Snapchat falls for BEC scam, leaks employee payroll info

A successful email phishing attack aimed at Snaptchat’s payroll department has resulted in the compromise of payroll information about some current and former employees, the company has announced on Sunday.

The scammer impersonated Snapchat’s CEO, and asked for the aforementioned info. Unfortunately, one of the employees was tricked into believing the email was legitimate, and sent it.

“The good news is that our servers were not breached, and our users’ data was totally unaffected by this. The bad news is that a number of our employees have now had their identity compromised. And for that, we’re just impossibly sorry,” Team Snapchat noted.

The company reacted swiftly. They notified the FBI about the incident, and set up to discover which employees have been affected. Once the list was compiled, they contacted them and offered them two years of free identity-theft insurance and monitoring.

“In the fast-changing universe of cybersecurity, phishing may seem like yesterday’s news. But the unfortunate reality is that hackers and cyber crooks continue to engage in phishing expeditions because they often work,” Todd Thibodeaux, president and CEO of CompTIA, commented for Help Net Security.

“The Snapchat incident is also the latest example of why technology alone isn’t enough to keep organizations secure. The best security technologies and the most comprehensive policies and processes won’t work without appropriate human preparation and action. Spreading cybersecurity awareness, knowledge and training throughout the entire organization, from the receptionist at the front desk to the CEO in the corner officer, is essential,” he noted.

“Companies can no longer ignore the need for cybersecurity training, or treat it as a one-and-done activity, or as something that’s only relevant to the IT department. Cybersecurity training for all workers needs to be an ongoing initiative. Fire drills are conducted several times a year. HR policies and practices are reviewed annually with all employees. Why shouldn’t cybersecurity training have the same profile, visibility and frequency? Companies that ignore this reality run the very real risk of becoming, like Snapchat, the next cyber victim.”
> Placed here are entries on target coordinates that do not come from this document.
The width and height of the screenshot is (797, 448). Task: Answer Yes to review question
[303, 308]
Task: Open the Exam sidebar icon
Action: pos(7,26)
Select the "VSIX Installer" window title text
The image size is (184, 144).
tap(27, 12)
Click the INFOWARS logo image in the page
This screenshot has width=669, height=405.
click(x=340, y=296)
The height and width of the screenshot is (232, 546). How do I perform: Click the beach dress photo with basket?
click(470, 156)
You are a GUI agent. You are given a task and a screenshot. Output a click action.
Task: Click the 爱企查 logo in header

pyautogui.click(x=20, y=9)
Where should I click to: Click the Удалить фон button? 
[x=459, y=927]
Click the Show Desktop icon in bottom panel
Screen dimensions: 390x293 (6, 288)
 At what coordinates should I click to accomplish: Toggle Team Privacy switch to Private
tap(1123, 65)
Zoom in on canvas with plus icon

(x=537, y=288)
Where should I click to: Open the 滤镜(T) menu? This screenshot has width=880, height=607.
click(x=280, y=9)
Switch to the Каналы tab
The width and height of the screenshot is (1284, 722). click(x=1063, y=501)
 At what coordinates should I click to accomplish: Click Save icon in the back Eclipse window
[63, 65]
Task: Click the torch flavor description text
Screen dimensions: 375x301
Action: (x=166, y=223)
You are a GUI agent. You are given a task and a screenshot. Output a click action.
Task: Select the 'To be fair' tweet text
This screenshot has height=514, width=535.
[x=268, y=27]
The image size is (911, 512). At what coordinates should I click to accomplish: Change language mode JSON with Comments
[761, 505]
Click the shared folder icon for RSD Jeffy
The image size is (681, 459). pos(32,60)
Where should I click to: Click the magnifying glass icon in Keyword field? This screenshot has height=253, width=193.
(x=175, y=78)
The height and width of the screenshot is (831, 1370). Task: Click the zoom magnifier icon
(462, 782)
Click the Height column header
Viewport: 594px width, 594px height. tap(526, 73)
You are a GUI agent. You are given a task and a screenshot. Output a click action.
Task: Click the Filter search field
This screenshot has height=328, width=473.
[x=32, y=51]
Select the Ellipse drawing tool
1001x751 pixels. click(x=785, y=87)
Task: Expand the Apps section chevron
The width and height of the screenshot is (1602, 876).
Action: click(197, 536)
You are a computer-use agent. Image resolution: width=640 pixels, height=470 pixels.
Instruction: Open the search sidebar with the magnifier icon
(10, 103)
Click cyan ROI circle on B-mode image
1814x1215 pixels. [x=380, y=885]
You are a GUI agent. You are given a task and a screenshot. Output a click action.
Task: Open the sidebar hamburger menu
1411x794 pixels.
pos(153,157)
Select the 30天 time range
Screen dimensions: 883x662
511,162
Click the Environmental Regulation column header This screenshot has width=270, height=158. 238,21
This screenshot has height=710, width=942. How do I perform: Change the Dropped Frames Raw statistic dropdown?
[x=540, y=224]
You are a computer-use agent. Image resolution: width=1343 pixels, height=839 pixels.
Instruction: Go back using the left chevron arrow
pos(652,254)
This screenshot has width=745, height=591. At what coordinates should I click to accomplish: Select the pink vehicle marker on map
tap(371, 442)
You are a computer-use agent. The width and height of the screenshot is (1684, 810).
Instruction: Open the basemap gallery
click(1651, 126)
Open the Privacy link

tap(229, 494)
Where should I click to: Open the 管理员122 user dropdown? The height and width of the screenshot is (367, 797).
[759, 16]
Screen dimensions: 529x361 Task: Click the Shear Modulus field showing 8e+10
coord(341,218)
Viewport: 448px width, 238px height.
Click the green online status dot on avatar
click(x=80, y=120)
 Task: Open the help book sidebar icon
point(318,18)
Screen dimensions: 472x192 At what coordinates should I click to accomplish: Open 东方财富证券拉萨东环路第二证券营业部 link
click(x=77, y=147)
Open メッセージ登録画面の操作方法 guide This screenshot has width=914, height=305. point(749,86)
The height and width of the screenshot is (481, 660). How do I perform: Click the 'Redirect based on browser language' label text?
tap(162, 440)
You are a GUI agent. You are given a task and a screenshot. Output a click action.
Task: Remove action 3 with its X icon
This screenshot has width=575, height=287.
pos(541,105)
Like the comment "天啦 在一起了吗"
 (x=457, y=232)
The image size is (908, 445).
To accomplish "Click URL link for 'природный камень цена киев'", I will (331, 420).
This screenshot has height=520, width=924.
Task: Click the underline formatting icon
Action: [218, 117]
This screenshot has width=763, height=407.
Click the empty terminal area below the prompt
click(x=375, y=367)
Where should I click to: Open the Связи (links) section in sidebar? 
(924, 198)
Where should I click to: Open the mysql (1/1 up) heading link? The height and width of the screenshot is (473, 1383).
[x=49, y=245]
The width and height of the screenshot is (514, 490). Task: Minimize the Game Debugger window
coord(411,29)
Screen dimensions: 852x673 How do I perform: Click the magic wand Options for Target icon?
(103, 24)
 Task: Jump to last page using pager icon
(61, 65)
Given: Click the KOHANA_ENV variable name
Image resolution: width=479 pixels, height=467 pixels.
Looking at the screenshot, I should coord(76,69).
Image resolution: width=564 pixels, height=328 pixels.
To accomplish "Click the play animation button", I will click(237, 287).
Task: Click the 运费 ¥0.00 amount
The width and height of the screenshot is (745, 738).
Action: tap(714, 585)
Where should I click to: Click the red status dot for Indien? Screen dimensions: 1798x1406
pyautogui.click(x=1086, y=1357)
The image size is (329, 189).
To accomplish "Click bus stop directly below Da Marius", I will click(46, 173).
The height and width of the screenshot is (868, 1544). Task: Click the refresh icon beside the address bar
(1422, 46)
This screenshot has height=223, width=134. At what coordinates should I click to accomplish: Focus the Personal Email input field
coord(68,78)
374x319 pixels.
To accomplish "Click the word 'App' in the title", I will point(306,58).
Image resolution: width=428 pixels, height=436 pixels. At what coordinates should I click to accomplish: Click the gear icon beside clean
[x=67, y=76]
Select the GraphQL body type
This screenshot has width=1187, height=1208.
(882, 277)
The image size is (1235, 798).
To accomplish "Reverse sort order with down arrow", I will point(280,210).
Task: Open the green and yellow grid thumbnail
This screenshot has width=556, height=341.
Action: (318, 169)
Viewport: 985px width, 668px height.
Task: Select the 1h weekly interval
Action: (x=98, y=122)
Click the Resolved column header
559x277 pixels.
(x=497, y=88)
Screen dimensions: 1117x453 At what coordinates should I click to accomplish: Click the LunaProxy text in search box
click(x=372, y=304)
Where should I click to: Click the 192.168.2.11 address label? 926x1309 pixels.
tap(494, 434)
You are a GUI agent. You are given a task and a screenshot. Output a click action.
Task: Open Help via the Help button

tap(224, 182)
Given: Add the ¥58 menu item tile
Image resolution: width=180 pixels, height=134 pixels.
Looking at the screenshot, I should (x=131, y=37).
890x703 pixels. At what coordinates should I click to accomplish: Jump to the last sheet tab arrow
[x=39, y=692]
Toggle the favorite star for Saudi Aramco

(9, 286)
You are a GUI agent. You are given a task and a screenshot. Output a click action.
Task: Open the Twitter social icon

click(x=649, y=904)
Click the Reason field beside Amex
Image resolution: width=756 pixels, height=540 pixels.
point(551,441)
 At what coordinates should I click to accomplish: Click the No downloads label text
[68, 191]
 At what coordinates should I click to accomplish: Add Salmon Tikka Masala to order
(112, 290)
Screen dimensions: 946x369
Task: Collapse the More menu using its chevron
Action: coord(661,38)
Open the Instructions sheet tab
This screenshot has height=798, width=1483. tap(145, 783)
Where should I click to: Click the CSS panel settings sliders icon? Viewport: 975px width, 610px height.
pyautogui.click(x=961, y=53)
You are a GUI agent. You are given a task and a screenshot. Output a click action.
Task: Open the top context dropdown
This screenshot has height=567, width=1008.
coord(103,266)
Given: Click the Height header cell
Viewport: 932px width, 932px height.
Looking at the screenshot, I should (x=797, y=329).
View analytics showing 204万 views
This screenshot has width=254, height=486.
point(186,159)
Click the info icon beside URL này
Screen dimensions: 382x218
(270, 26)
Snapchat already has privacy and security training programs in place, but it has vowed to redouble them.

A similar attack has recently recently been attempted against security awareness training company KnowBe4, but the attacker was unsuccessful.

The email was again made to look like it was coming from the company’s CEO. But the firm’s controller who received the email asking for employee information luckily didn’t have access to the asked-for info, and asked the CFO for help.

As it happens, the company had recently hired a new CFO, who had just finished all of the company’s awareness trainings and identified the email for what it was – a phishing attempt. A simple face-to-face conversation with the CEO confirmed their suspicions: the request was bogus.

In business email compromise (BEC) scams like these, the attackers usually try to trick companies’ CFOs into transferring company funds to an account controlled by them. But requests for information that can be used to make money are also not unusual.